Text to read
↓↓↓
Five Issues around Using Academic Return on Investment (A-ROI) to Inform and Improve Decisions: Part III – Commensurability


COMMENSURABILITY

Assuming that we have obtained valid A-ROI estimates for multiple investments, there remain issues to be considered and addressed when using those results for investment comparisons and decisions. The issues center on the extent to which those different A-ROI estimates can be compared to gauge relative cost-effectiveness and, if the answer is yes, how to compare them properly.

First, there is the issue of different outcome measures. For example, A-ROI is calculated for three investments that are intended to increase reading achievement, reduce suspension, and improve sense of belonging, respectively. It is apparently inappropriate to compare the results directly because success is measured by different metrics.

One way to deal with this problem is to convert program impact into effect size to standardize the results by standard deviation (SD). With this approach, the appropriateness of comparing the three A-ROI values is based on the premise of one SD change being equivalent for all of the three different outcome measures. In other words, one SD increase in reading achievement is equivalent to one SD improvement in suspension reduction and sense of belonging, or 1 SD increase in reading achievement is better than 0.9 SD improvement in suspension reduction and sense of belonging.

The second way to address this is to convert program impact into growth in percentage so that A-ROI results are standardized by change in reference to the baseline data. In this way, A-ROI results are represented by percentage of growth at a certain cost. With the second approach, cost-effectiveness can be compared between the three investments because 1% change is considered to be equivalent across all three outcome measures. In other words, 1% growth in reading achievement is equivalent to 1% improvement in suspension reduction and sense of belonging, or 2% increase in reading achievement is better than 1% improvement in suspension reduction and sense of belonging.

It should be noted that both methods presented here ignore baseline differences between programs, which seems more or less likely to impact program effect. That is, for two programs that serve students of different reading levels (e.g., one serves students in the lowest 20th percentile and the other serves students in the bottom 5th percentile), one SD or 1% improvement in reading achievement would be considered equivalent using either approach just discussed. In our experiences, obtaining such an improvement for students in the 5th percentile is probably qualitatively different from achieving the same for students in the 20th percentile. However, little research exists in this area to guide appropriate adjustments for taking baseline differences into consideration.
↑↑↑
Records pointing to text and elements
↓↓↓
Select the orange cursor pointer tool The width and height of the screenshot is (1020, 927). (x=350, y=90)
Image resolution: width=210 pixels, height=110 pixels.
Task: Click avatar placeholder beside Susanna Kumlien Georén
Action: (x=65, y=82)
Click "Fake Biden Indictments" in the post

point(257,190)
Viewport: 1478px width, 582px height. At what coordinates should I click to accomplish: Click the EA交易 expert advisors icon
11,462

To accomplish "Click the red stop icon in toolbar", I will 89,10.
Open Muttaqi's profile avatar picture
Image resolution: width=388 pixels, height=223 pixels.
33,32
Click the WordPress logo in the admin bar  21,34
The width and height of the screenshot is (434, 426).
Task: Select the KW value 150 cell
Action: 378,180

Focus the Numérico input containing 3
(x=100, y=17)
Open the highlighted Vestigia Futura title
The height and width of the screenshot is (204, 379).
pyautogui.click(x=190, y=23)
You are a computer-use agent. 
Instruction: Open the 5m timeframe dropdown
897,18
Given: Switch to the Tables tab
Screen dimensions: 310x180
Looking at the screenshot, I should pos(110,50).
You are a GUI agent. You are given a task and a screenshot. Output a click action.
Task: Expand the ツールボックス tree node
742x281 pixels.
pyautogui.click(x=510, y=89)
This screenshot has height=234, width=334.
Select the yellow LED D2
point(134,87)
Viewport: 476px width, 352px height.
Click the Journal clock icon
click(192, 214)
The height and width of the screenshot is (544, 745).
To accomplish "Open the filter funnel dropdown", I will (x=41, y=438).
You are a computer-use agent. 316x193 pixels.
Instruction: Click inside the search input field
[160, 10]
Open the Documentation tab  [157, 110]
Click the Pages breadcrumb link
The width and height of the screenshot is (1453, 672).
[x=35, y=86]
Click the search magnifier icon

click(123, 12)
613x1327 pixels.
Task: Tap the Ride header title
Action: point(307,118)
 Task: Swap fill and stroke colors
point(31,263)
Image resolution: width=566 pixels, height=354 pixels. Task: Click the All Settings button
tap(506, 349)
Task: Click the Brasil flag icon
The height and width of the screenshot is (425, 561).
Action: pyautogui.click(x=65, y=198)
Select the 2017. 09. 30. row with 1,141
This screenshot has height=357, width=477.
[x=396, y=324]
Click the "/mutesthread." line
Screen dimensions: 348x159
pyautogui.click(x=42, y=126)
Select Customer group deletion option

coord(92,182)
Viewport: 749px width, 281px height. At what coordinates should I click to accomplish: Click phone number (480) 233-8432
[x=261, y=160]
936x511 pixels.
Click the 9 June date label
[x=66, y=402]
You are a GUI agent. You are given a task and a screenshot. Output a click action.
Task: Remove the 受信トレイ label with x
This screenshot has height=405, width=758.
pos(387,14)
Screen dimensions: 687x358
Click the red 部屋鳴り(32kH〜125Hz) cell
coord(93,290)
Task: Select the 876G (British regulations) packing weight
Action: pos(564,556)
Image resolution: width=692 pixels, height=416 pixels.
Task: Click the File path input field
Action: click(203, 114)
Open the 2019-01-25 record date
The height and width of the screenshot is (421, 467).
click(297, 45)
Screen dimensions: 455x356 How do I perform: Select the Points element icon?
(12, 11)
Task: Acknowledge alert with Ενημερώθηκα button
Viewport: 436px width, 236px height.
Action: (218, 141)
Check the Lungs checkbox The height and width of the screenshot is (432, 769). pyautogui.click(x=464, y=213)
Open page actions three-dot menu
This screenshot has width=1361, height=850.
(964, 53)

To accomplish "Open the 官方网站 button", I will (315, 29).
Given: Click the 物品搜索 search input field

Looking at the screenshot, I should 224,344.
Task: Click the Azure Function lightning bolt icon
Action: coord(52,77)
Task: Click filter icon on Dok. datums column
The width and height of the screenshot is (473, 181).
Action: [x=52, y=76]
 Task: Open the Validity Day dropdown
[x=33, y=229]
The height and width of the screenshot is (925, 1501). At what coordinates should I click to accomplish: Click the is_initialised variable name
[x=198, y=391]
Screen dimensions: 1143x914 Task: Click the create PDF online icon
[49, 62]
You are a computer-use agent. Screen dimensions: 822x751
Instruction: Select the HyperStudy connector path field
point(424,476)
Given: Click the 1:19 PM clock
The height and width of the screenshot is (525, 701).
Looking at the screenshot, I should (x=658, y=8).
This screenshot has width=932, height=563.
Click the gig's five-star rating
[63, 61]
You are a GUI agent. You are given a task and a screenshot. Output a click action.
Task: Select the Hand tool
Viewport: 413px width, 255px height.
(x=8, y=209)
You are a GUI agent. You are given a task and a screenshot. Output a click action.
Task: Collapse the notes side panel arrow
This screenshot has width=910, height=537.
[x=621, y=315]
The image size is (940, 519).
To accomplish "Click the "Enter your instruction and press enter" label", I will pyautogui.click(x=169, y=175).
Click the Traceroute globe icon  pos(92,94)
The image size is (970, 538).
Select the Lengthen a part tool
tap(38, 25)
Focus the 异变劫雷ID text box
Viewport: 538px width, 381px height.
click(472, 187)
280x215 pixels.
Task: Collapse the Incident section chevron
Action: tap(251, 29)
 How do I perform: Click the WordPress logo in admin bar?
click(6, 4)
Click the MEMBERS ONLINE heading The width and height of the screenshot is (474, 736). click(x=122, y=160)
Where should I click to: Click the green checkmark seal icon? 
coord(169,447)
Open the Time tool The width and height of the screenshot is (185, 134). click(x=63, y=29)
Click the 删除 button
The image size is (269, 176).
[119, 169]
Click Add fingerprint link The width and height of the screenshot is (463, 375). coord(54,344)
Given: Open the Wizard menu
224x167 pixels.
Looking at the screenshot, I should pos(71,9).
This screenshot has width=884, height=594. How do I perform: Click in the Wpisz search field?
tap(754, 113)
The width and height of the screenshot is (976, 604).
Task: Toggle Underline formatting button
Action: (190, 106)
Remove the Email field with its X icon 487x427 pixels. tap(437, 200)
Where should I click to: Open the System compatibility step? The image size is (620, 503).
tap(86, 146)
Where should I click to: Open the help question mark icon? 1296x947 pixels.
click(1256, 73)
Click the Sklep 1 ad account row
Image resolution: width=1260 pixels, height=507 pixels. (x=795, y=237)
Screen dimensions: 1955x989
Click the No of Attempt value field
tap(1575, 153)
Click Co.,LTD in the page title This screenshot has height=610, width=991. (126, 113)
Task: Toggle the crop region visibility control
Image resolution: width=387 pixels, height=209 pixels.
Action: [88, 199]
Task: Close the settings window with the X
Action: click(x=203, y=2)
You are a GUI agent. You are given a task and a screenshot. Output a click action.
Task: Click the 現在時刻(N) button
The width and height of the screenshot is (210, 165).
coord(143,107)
↑↑↑
Short task A
Answer these questions about the A-ROI text:
(i) What three aims are given for the three example investments?
(ii) Into what does the first way of handling different outcome measures convert program impact?
(iii) Which two percentile groups of students are used to illustrate baseline differences?
Short task B
In the A-ROI text, retype the part that opens with the words containing "The second way" and closes with "1% improvement in suspension reduction and sense of belonging.".
Short task C
Rewrite the paragraph of the A-ROI text beginning "It should be noted that both methods" as a short list that keeps its main facts.
The records have no connection to the text.

Task solution A
(i) Increasing reading achievement, reducing suspension, and improving sense of belonging.
(ii) Into effect size, standardizing the results by standard deviation (SD).
(iii) Students in the lowest 20th percentile and students in the bottom 5th percentile.

Task solution B
The second way to address this is to convert program impact into growth in percentage so that A-ROI results are standardized by change in reference to the baseline data. In this way, A-ROI results are represented by percentage of growth at a certain cost. With the second approach, cost-effectiveness can be compared between the three investments because 1% change is considered to be equivalent across all three outcome measures. In other words, 1% growth in reading achievement is equivalent to 1% improvement in suspension reduction and sense of belonging, or 2% increase in reading achievement is better than 1% improvement in suspension reduction and sense of belonging.

Task solution C
- Both methods ignore baseline differences between programs, which may affect program effect.
- Example: one program serves students in the lowest 20th percentile in reading, another serves students in the bottom 5th percentile.
- Under either method, one SD or 1% improvement in reading achievement would count as equivalent for both programs.
- In the authors' experience, achieving that improvement for 5th-percentile students is probably qualitatively different from achieving it for 20th-percentile students.
- Little research exists to guide adjustments for baseline differences.